2.The markup, CSS and other code are owned by Pinson Marketing. The finished product(s) may depend on code, objects and other third party utilities that are the property of their respective owners. No rights to these dependencies are expressed or implied.
3.We reserve the right to display and link to your completed project as part of our portfolio, to write about the project on web sites and to use it for promotional purposes.
11.Modifications
Modification of the Agreement must be written, except that the invoice may include, and the Client shall pay, fees or expenses that were orally authorized in order to progress promptly with the work.
12.Security
Although Pinson Marketing makes every effort to provide a secure final product, due to the nature of rapidly advancing technology, we can in no way guarantee the finished product will not be subject to security breaches. We recommend the use of strong passwords and the observance of standard security practices. In order to minimize the chances of security violations, systems should be updated often. The client is solely responsible for tracking software updates, unless we are contracted to provide this service. Our providing of these services DOES NOT guarantee security, only that standard security practices are being deployed.

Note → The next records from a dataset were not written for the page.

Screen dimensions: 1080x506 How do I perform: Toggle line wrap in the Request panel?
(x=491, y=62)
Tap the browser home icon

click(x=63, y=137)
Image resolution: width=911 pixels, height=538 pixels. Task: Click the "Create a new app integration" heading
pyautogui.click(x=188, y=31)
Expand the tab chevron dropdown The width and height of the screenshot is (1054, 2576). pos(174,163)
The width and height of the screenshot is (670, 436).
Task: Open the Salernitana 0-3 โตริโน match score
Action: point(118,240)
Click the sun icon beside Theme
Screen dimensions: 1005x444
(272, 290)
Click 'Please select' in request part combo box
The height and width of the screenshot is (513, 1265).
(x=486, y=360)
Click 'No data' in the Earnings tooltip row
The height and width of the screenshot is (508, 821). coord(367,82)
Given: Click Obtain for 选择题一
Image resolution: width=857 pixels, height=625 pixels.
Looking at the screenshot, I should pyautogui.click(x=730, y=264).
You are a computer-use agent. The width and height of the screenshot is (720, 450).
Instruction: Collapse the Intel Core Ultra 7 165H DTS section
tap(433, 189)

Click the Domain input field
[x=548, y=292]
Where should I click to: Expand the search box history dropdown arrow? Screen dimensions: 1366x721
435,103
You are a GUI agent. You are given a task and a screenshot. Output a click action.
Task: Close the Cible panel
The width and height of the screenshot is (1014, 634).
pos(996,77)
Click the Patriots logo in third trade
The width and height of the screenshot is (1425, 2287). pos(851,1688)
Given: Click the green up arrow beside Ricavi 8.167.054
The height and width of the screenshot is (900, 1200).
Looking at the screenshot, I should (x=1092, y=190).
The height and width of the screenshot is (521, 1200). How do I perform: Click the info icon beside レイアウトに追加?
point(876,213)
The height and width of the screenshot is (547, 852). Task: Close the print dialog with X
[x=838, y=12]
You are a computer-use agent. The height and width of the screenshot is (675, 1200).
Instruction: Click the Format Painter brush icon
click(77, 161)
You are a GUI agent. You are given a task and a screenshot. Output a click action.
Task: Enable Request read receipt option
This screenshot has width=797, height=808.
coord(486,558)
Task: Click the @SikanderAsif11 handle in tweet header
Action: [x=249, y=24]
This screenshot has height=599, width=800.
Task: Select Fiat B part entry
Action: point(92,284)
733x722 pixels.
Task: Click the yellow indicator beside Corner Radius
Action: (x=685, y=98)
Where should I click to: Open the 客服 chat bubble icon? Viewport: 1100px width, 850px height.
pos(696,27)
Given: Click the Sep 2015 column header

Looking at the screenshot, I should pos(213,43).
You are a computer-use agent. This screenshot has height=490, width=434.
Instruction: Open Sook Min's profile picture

13.Limitation of Liability
THE SERVICES AND THE WORK PRODUCT OF DESIGNER ARE SOLD “AS IS.” NO WARRANTY FOR THE PRODUCT IS PROVIDED. WE CANNOT GUARANTEE THE FUNCTOONS CONTAINED IN ANY WEB PAGE TEMPLATES OR IN A COMPLETED WEB SITE WILL ALWAYS BE ERROR-FREE. IN ALL CIRCUMSTANCES, THE MAXIMUM LIABILITY OF DESIGNER, ITS DIRECTORS, OFFICERS, EMPLOYEES, DESIGN AGENTS AND AFFILIATES (“DESIGNER PARTIES”), TO CLIENT FOR DAMAGES FOR ANY AND ALL CAUSES WHATSOEVER, AND CLIENT’S MAXIMUM REMEDY, REGARDLESS OF THE FORM OF ACTION, WHETHER IN CONTRACT, TORT OR OTHERWISE, SHALL BE LIMITED TO THE NET PROFIT OF DESIGNER. IN NO EVENT SHALL DESIGNER BE LIABLE FOR ANY LOST DATA OR CONTENT, LOST PROFITS, BUSINESS INTERRUPTION OR FOR ANY INDIRECT, INCIDENTAL, SPECIAL, CONSEQUENTIAL, EXEMPLARY OR PUNITIVE DAMAGES ARISING OUT OF OR RELATING TO THE MATERIALS OR THE SERVICES PROVIDED BY DESIGNER, EVEN IF DESIGNER HAS BEEN ADVISED OF THE POSSIBILITY OF SUCH DAMAGES, AND NOTWITHSTANDING THE FAILURE OF ESSENTIAL PURPOSE OF ANY LIMITED REMEDY.
If any provision of this agreement shall be unlawful, void, or for any reason unenforceable, then that provision shall be deemed severable from this agreement and shall not affect the validity and enforceability of any remaining provisions.
14.Dispute Resolution
Any disputes arising out of this Agreement shall be submitted to binding arbitration before a mutually agreed-upon arbitrator pursuant to the rules of the American Arbitration Association. The Arbitrator’s award shall be final, and judgment may be entered in any court having jurisdiction thereof. The Client shall pay all arbitration and court costs, reasonable attorney’s fees, and legal interest on any award of judgment in the favor of the Designer.